• _Directions_
Starting with the line that contains "Image resolution: width=156", give again exactly and only each line through the end of the records; include the last line and exclude pictures.

• _Entries shown_
▶
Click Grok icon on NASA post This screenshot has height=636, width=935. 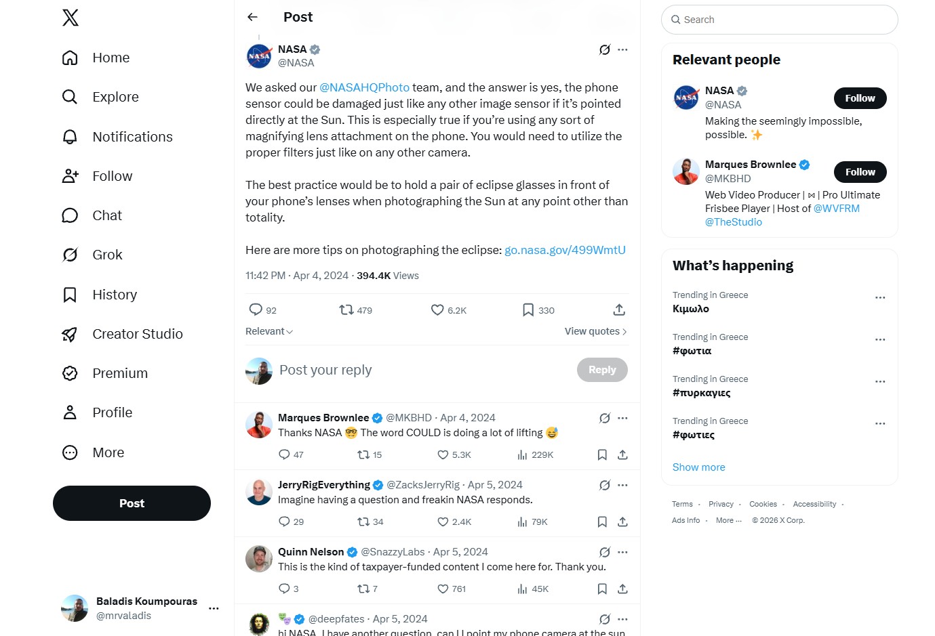point(605,49)
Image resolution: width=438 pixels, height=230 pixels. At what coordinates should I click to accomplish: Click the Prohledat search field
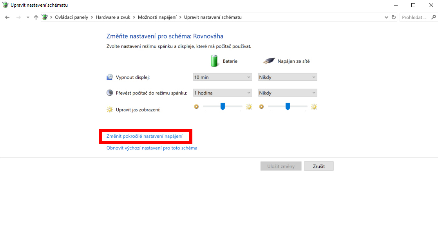click(x=413, y=17)
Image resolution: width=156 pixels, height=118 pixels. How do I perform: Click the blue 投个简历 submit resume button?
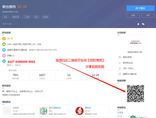pyautogui.click(x=140, y=8)
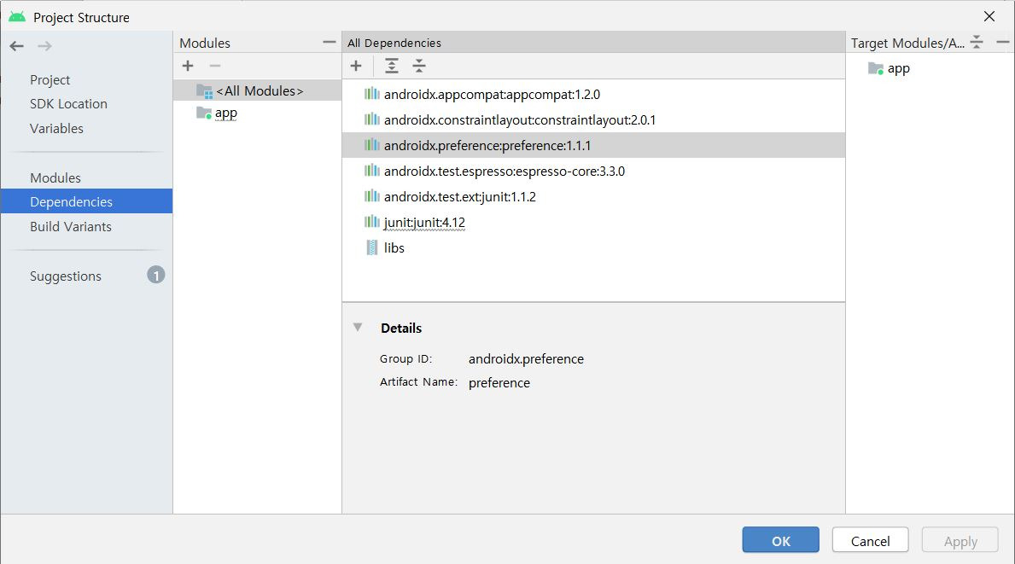Expand all dependencies using the expand-all icon

click(391, 66)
◀
• _Answer to the problem_
Image resolution: width=156 pixels, height=118 pixels. How do I perform: Click the blue 投个简历 submit resume button?
pyautogui.click(x=140, y=8)
Expand all dependencies using the expand-all icon

click(391, 66)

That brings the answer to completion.